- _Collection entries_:
== Segment start ==
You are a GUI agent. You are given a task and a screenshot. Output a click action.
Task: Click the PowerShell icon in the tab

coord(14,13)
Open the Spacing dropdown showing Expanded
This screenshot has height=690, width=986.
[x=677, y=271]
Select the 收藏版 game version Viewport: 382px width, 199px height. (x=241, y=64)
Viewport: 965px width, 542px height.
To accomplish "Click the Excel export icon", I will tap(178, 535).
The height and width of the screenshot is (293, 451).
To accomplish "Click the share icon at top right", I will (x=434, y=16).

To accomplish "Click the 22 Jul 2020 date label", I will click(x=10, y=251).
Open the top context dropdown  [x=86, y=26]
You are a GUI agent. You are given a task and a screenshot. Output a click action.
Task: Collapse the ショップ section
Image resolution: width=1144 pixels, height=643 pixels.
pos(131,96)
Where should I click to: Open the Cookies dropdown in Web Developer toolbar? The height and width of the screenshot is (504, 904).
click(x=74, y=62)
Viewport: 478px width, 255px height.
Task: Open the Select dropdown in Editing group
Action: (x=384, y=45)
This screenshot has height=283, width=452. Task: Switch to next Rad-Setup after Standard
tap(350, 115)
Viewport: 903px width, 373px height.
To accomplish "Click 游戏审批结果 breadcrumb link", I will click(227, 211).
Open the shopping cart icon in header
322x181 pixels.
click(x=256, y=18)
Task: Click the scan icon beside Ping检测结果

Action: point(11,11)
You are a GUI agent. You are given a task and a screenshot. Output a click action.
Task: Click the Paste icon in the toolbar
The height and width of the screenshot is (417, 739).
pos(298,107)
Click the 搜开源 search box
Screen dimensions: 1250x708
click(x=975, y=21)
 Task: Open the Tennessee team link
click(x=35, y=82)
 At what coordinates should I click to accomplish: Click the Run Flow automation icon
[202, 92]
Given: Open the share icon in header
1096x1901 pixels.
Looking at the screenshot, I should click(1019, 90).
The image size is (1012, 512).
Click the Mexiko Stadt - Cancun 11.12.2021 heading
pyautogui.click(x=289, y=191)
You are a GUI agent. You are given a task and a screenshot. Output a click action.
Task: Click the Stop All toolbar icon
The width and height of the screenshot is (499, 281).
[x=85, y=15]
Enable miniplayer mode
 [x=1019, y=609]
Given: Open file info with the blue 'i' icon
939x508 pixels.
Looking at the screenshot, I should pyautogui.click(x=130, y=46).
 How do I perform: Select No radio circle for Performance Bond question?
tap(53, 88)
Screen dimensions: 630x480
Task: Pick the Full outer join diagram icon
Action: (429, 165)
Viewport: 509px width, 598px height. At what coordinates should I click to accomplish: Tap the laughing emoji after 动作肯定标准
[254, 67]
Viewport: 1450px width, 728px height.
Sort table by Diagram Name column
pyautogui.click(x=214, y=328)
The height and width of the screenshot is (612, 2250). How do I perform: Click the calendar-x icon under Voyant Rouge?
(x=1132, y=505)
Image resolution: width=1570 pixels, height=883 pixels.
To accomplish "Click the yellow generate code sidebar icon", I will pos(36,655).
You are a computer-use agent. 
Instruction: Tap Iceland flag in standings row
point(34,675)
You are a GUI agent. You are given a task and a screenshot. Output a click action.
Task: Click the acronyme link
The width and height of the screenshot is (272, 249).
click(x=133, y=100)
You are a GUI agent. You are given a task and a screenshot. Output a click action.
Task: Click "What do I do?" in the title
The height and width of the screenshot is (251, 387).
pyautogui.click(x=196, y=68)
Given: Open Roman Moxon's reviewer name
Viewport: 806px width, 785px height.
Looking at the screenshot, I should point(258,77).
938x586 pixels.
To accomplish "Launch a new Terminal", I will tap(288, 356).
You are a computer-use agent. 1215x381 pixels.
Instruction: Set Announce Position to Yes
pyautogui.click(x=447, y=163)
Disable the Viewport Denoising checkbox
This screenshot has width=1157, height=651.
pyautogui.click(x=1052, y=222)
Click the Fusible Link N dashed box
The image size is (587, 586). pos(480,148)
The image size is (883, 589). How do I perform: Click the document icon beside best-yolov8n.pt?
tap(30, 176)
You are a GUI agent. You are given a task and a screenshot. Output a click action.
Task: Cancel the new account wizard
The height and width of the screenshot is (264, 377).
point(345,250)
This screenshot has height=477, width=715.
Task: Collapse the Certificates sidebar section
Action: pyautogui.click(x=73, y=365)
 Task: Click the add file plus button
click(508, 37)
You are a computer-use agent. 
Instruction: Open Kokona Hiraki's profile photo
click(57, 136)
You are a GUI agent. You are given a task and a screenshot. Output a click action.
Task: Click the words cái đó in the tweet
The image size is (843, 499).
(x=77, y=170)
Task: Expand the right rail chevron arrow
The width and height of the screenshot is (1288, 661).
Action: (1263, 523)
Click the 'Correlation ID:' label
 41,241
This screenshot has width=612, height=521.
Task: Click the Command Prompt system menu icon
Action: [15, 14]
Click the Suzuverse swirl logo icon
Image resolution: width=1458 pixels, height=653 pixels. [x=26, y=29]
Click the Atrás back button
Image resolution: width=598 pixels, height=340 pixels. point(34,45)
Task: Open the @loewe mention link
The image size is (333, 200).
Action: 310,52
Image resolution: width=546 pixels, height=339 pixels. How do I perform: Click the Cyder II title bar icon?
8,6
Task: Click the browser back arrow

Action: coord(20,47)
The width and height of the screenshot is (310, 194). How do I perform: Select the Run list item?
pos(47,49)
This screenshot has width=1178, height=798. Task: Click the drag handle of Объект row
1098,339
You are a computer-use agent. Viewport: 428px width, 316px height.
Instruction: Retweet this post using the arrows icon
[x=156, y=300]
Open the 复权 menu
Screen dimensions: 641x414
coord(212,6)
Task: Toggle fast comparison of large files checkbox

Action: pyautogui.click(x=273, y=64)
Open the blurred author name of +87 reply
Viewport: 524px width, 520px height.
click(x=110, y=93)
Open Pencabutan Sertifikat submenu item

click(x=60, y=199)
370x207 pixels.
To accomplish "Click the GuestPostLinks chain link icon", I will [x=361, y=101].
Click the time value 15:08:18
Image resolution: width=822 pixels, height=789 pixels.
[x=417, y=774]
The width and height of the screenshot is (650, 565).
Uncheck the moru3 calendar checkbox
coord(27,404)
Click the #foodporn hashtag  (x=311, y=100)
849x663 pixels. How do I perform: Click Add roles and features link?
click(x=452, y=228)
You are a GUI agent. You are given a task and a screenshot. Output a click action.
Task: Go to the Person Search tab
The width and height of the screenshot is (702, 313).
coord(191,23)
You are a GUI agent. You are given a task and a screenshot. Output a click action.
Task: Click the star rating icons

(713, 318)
== Segment end ==
- _What you need to do_:
Would you please copy every line in the data that contains the word "computer"?

- _Answer to this problem_:
You are a computer-use agent. 
You are a computer-use agent. 1215x381 pixels.
You are a computer-use agent. 
You are a computer-use agent. Viewport: 428px width, 316px height.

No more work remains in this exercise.